Private mutual funds steal the thunder
Jun 21, 2001

Author: PersonalFN Content & Research Team

With the slump in equity markets persisting, net assets under management of the mutual fund industry has improved only marginally. As per the latest data (31st May 2001) of the Association of Mutual Funds in India (AMFI), total assets under management rose by a mere 7% to Rs 968 bn from Rs 906 bn in the month of March 2001.

Unit Trust of India (UTI) the so-called Big Daddy of the Indian mutual fund industry is facing some stiff competition from the private players. UTI had 64% market share in the month of March 2001, but finds its share hovering around 58% in May 2001. The fund saw total redemptions of Rs. 23 bn, with fresh sales of just Rs. 4 bn (i.e. net outflow of Rs. 19 bn). UTI's assets under management have slumped to Rs 577 bn in May 2001 from Rs 580 bn in the month of March 2001.

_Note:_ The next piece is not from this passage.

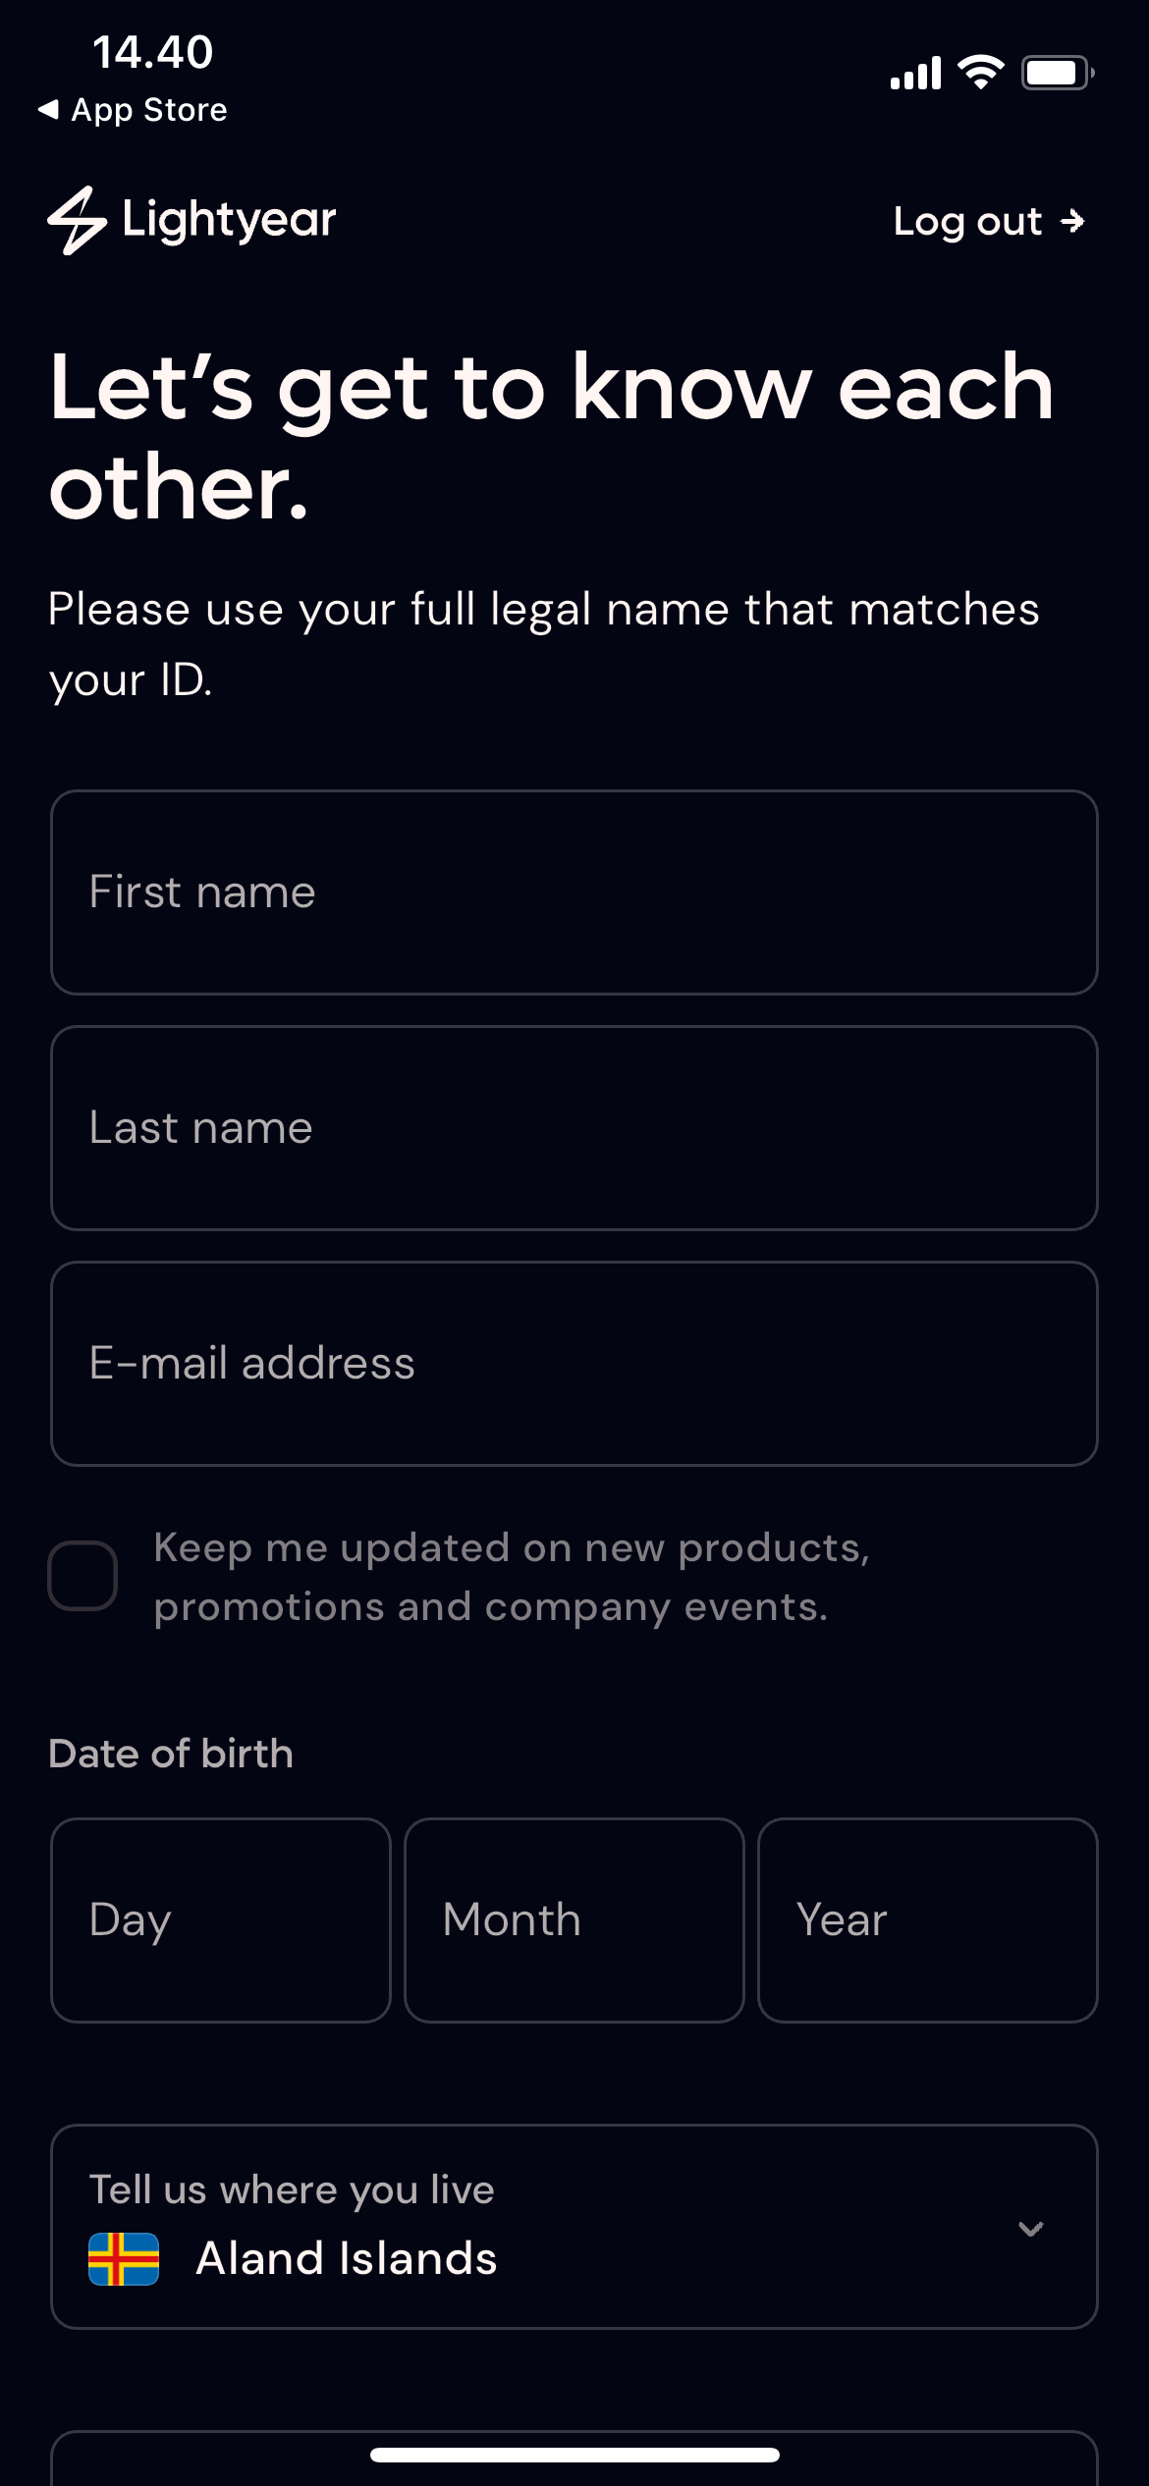
Task: Tap the 14.40 status bar clock
Action: pos(153,52)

Unlike UTI, private funds have been in the limelight lately. Share of private mutual funds in the domestic mutual fund industry has shot up to 34% in May 2001 from 28% in March 2001. There was a net inflow of Rs. 28 bn in private funds (total redemptions of Rs. 40 bn and the total sales were Rs. 68 bn). Total assets under management of private fund has improved to Rs. 318 bn from Rs. 257 bn in the month of March 2001.

With equity funds in the doldrums, income funds have become the preferred choice for most investors. In this regard, private funds with a large array of income offerings and a stable investment strategy have stolen the thunder from UTI, which has had to face some flak for its sub-standard investments in equity and debt markets. UTI has some work to do if it wants to recoup the Trust factor, which was its Ace for more than three decades.